Now what's interesting here is I come from a traditional art background in a traditional print design background, so my brain thinks in CMYK, even when I'm building websites and setting up images to use online. So what I wind up doing is working on RGB images, but I use CMYK sliders. So the image is inside the RGB colour space, but I'm interacting with it using CMYK sliders. So the interface is using CMYK, but the image is in the RGB color space. It just makes sense for me to work this way.
So that's how the CMYK colour space works. Now, we've got two more colour spaces left. They're a little bit more specialized. Let's go and take a look at them...
Next, Indexed colour. Have you heard of the Index colour space before? Indexed colour is a pallet of 256 colours. So images that are in the Indexed colour space can only have a maximum of 256 colours. While that may seem like a lot, that's actually not that many colours all.
Now how this works is that colours in the Indexed colour space are stored and indexed in what's called a colour lookup table, hence the name Indexed. If you want to navigate over to Wikipedia -- and I'll leave a link for you in the show notes -- take a look at the table over on the right hand side -- that's a colour lookup table. It's like a legend on a map. It almost looks like a paint by numbers, doesn't it?
The two graphic file formats that I want to mention that are used in web design that use the Index colour space are GIF and PNG. So GIF and PNG files are both making use of the Indexed colour space.
If you'd like to know more about GIF, PNG, and some other graphic file formats that you can use in web design, check the show notes. I will be publishing lots of content on those subjects, so I'll add some links for you in the show notes as those lessons get published.
Alright, we've got one more colour space to go, Grayscale. Let's go and check it out.
Last but not least, we ahve the Grayscale colour space. This colour space is simply made up of shades of gray -- so solid black, solid white, and shades of gray. So in Photoshop, back in the Color palette, you can set it to a Grayscale slider (via the palette menu), and now you just get a single slider that ranges from 0% or pure white all the way to 100% or pure black.
So every pixel in a Grayscale image has a brightness value ranging from pure white to pure black. That's how it works.
Now, while it's great to have Grayscale as a colour space, truthfully you'll rarely use it. Instead, what I do if I want to have a black and white or a Grayscale image is I use some non-destructive techniques and methods in Photoshop to create a Grayscale effect on a full-colour image. This way, I can always dial back to the original full-colour image if I want to.
Anyway, that really wraps up our look at the four most common colour spaces in graphics.

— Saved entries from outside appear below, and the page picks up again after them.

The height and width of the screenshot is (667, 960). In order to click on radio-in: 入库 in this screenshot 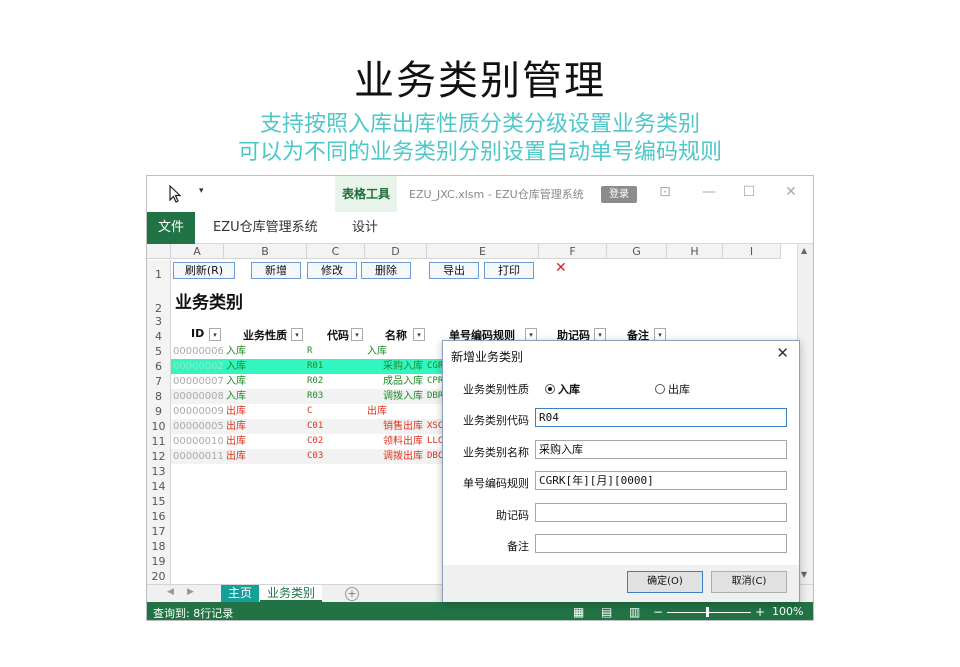, I will do `click(562, 389)`.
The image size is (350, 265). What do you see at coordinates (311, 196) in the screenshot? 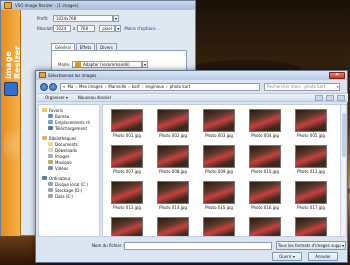
I see `file-thumbnail: Photo 017.jpg` at bounding box center [311, 196].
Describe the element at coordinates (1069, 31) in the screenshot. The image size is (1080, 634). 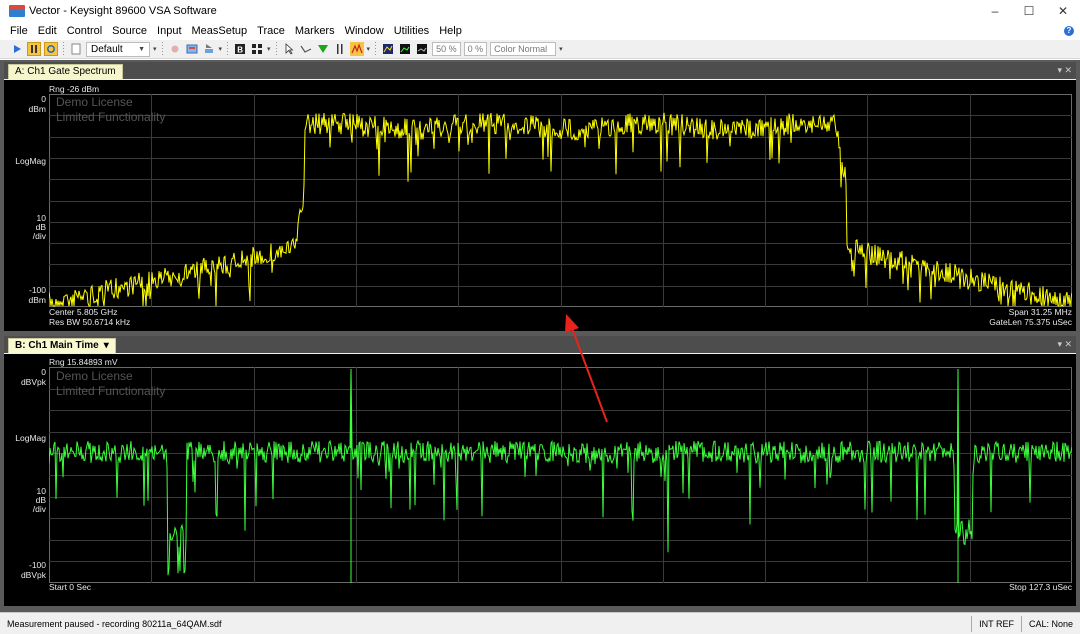
I see `help-icon: ?` at that location.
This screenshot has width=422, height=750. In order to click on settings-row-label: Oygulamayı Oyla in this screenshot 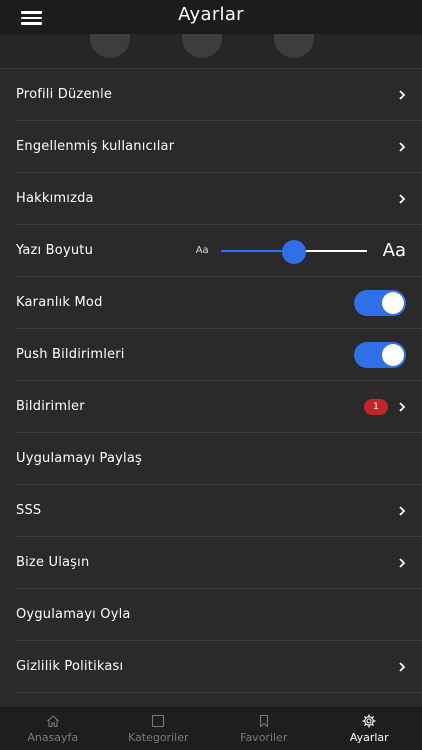, I will do `click(74, 614)`.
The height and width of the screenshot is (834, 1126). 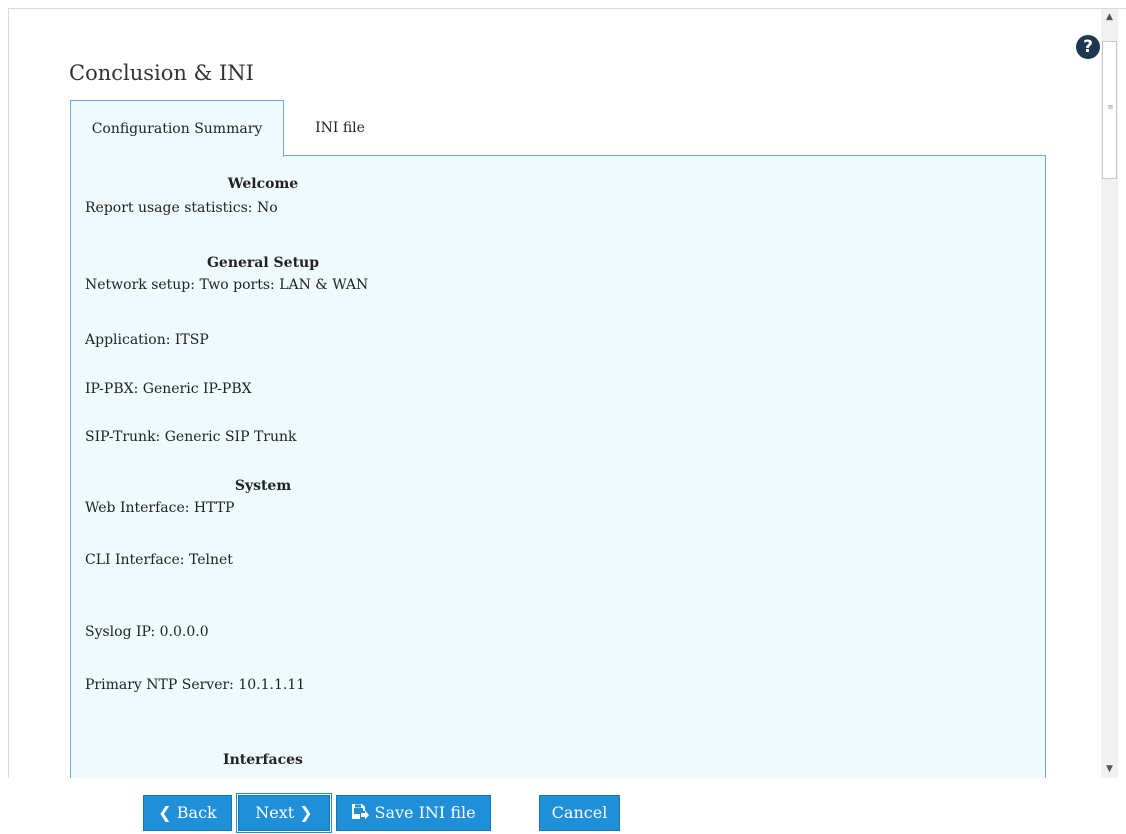 What do you see at coordinates (340, 128) in the screenshot?
I see `tab-ini-file: INI file` at bounding box center [340, 128].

I hope you enjoyed -- I hope you now know and understand a little bit more about colour spaces. Now you know a little bit about RGB, CMYK, Indexed colour, and the Grayscale colour space...and when you may want to use each.
The two important ones are RGB and CMYK. It's important to understand the difference between these two -- one's used in web design, the other's used in print design. One's used for anything that's displayed on a screen, the other's used in anything that's printed on a page. That's the gist.
Now there are other colour spaces in addition to these, but they get much more specialized. There's one called Lab. There's another called Duotone. There are a few others too, but we've nailed the important ones here.